Vendemmia. Dopo un’anno di lavoro arriva infine il momento della vendemmia. Non si può sbagliare questo momento:
se si raccogliere troppo presto o troppo tardi si rischia di vanificare tutto.
Il vignaiolo segue la maturazione di ogni vitigno, di ogni filare: assaggia, analizza... Con un occhio si guarda al tempo e a volte ci vuole coraggio ad aspettare ancora per arrivare alla maturità ottimale, quando si teme che il maltempo possa danneggiare tutto.
La raccolta è fatta solo da persone esperte, perché così possono raccogliere solo l’uva migliore, lasciando in vigna gli eventuali grappoli danneggiati.
Solitamente s’inizia col Merlot, la varietà più precoce, poi le uve bianche, il Sangiovese, il Cabernet sauvignon, ...fino al Petit Verdot, più tardivo.
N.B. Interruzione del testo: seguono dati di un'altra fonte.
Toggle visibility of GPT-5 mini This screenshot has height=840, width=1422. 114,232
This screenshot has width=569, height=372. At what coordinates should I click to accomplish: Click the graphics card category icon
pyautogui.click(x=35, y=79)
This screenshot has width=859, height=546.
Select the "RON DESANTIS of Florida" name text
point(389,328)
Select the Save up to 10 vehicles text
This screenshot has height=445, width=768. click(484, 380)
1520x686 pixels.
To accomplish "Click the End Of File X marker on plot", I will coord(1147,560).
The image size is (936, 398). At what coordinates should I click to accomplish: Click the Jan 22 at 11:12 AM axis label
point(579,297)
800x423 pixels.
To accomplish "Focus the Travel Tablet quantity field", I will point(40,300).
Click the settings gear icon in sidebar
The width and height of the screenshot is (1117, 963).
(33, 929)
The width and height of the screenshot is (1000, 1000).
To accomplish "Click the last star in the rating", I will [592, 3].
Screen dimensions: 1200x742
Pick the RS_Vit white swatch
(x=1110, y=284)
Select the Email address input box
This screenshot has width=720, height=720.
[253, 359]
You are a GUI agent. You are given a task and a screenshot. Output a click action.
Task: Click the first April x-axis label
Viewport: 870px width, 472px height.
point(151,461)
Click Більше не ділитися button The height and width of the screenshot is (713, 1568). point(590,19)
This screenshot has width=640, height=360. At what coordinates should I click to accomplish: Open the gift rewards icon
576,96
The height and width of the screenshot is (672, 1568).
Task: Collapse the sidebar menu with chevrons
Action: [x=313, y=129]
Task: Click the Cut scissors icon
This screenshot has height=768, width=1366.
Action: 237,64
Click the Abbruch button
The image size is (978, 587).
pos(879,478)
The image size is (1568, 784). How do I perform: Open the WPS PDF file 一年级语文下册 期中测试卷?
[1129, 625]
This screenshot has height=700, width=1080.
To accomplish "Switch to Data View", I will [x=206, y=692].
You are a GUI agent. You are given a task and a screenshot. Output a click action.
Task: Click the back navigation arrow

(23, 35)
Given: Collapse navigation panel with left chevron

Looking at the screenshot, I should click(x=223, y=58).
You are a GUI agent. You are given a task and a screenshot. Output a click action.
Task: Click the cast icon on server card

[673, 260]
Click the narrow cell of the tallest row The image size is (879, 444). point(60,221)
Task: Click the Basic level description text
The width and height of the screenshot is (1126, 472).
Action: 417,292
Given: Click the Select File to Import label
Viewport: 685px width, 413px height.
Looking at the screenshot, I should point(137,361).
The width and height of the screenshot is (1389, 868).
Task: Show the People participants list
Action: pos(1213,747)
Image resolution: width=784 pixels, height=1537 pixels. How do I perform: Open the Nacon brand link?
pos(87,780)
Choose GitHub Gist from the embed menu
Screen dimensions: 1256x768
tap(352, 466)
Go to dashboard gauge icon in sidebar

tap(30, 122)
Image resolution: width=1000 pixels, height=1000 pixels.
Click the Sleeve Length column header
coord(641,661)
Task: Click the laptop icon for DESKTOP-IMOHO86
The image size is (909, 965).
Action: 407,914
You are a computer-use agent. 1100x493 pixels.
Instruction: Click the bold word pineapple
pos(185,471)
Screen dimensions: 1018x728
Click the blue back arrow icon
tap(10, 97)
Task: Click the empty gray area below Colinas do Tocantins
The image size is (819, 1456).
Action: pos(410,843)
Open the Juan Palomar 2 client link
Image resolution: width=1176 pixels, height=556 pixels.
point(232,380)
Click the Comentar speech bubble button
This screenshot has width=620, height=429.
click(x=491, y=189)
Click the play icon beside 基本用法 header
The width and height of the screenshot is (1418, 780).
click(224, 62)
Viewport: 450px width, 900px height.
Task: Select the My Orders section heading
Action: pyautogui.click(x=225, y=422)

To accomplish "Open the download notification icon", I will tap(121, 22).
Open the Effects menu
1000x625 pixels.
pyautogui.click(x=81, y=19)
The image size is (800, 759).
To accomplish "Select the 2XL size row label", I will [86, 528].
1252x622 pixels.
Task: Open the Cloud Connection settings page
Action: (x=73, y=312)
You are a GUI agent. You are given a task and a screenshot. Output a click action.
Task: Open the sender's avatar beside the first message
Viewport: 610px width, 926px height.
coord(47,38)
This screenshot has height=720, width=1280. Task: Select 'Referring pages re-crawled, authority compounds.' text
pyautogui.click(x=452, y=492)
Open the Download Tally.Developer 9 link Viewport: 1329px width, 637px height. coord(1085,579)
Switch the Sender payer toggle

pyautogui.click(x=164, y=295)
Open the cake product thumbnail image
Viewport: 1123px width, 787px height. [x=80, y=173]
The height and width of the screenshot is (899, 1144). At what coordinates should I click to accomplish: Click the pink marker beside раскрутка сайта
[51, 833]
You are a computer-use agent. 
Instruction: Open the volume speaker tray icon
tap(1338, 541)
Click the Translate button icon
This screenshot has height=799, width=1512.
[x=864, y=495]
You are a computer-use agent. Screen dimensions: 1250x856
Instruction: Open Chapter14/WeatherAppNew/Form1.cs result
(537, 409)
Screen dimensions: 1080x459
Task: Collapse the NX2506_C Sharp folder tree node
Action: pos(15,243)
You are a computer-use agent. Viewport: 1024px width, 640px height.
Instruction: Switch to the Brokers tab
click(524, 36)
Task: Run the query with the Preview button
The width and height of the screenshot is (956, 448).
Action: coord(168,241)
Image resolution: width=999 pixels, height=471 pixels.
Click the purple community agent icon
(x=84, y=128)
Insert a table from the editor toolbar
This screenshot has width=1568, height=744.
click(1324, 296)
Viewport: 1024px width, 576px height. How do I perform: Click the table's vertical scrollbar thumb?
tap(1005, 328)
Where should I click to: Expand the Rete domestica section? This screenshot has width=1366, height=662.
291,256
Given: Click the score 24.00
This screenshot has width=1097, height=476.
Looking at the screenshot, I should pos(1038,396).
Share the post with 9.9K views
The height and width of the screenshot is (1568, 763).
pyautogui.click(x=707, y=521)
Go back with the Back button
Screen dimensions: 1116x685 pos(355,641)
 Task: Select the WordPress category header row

L’uva raccolta viene rapidamente portata in cantina e lavorata il più presto possibile. Il lavoro della vendemmia è molto faticoso, non ci sono orari, se si deve finire si sta anche fino a tardi. E’ anche il momento più importante dell’anno, nonché un momento di lavoro collettivo gratificante ed allegro.